Meta does it another way. Instead of one giant data warehouse or various DW silos, build a data platform API stack supporting heterogeneous storage adapters, privacy policies, regional locality policies, and retention policies underneath supporting heterogeneous D*L operations. This sidesteps duplication of and denormalizing data and allows for maximum data discovery, reporting, and reuse. And while GraphQL can't be all things to all people, it's pretty damn good. If needing {MySQL,PostgreSQL,{{other_thing}}}-compatible or REST APIs, then build them similarly.
ETL should be minimized (except for external data, which is a bad sign of data owned or managed by a third-party) and replaced with the equivalent of dynamic or materialized "views". Prefer to create hygienic "views" of data against original data rather than mutating and destroying such original data with destructive transformations.
Finally, have a deeply-integrated, robust, enterprise-wide, fine-grained ACL system and privacy policy to keep everyone (and system users) from accessing anything without a specific business purpose need and an approval audit record stored via some sort of blockchain-like tech.
This sounds really awesome, I will note that I put this data stack together by myself in about 1 week when we were just ten people in the company.

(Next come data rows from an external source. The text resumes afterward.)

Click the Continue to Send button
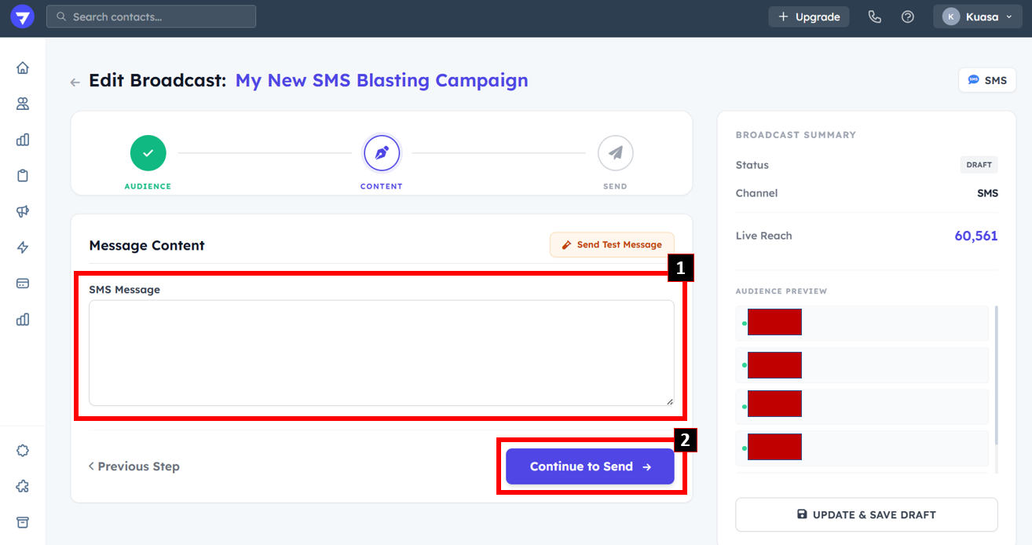[x=590, y=466]

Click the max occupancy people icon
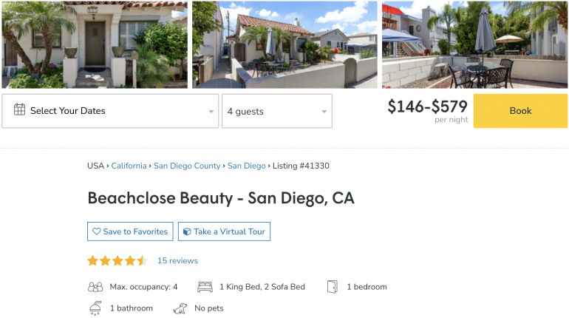[95, 287]
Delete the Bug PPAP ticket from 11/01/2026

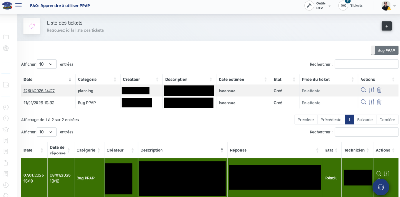(x=379, y=102)
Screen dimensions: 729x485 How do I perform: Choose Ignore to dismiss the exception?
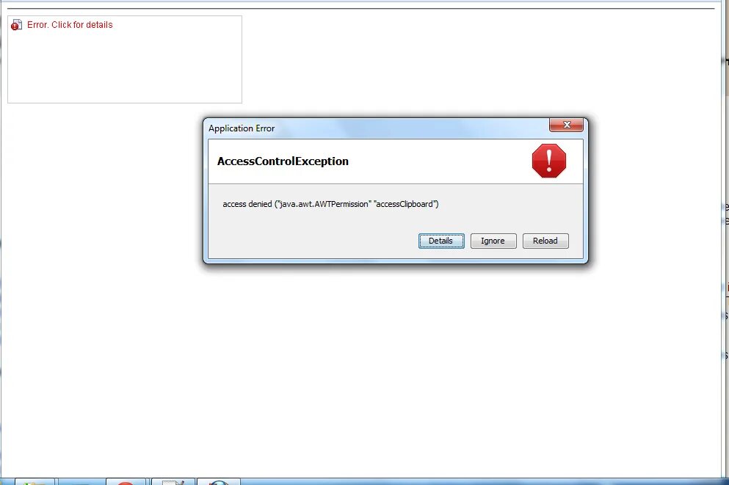(x=493, y=241)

Obviously very different resource constraints than Meta, so worth considering which situation you may be closer to when picking an implementation plan.
I’d be curious to know if you considered using something like Dagster for orchestrating these runs? Seems like a more natural choice over CircleCI for running what resembles a DAG. (And either way, thanks for sharing this.)

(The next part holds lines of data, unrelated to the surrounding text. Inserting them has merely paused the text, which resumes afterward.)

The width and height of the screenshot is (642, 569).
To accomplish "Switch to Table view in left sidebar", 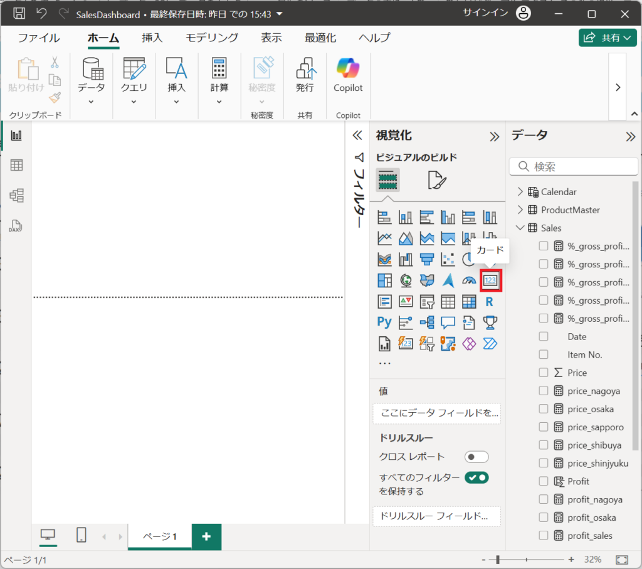I will [16, 166].
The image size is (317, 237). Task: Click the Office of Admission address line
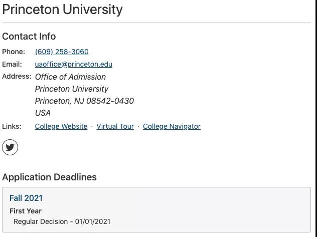point(70,77)
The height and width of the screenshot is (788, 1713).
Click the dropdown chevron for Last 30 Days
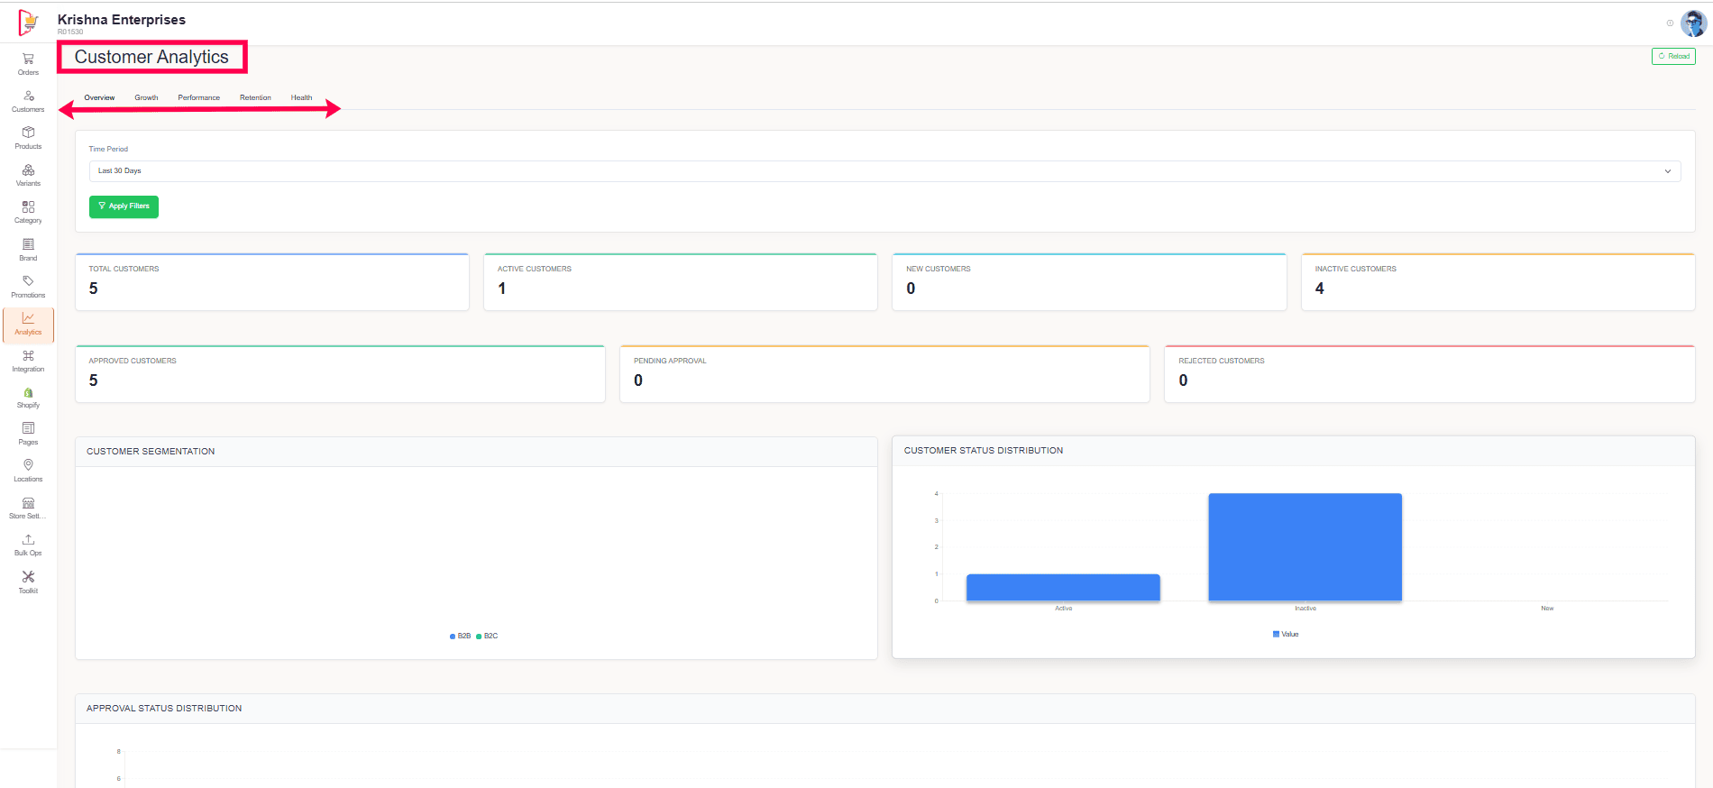1667,171
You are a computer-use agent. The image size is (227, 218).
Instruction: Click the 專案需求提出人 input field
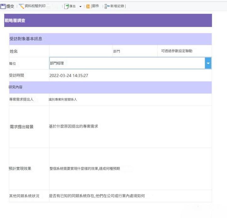point(131,99)
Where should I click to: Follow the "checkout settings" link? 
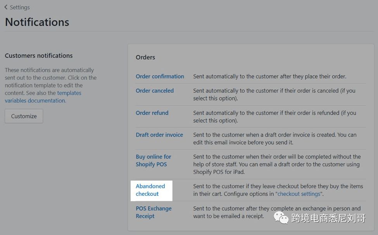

I'm not sure it's so steep: Starter is $16/user, Pro is $23/user (with the $10k minimum) and then Enterprise is expecting 100+ (into the many thousands) of users and companies often want to discuss that pricing alongside support constraints etc.
The Pro plan contains a load of features like insights, audit logs, API access, etc that you don't get in Starter, hence the increase per-seat bill.
Would be interested if that makes more sense to you? (I work there, always keen to hear feedback)
If I understand the pricing table correctly, Starter is $16/user, Pro is the equivalent of $27/user ($10k divided by 12 months and 30 free responders), and $23 for every user after that.
30 responders probably covers a company of 100+ people (viewers are free after all). If you are smaller but want things like an API or webhooks, the minimum payment for the Pro plan is a huge cliff. And it doesn't even give you audit logs or an SLA.
The product provides login and sign up with Slack which means all product plans include SSO under whatever scheme the Slack workspace is provisioned with.
The SAML feature in the Pro and up plans is about hooking us up directly to your identity provider to do things like RBAC and group syncing, and we pay WorkOS a monthly fee of several hundred dollars per customer that uses this, so makes sense to gate in the higher plans.
Worth some observations that:
- We're still using Fivetran for the EL stages. Costs are much more significant than they were before and we're looking (for the high volume sources) into options like DataStream as cost savers, but it's not unmanageable.
- dbt is still working great, even if we've done a lot of investment having now built a 5 person data team (BI, DA, DE) around it.
- Still use Metabase but have some frustrations and are considering other options.
- We no longer use Stitch :tada:
There's a post that followed this on improvements we made to our setup that may be interesting: https://incident.io/blog/updated-data-stack
The OP is still full of relevant, useful information, though (imo, of course).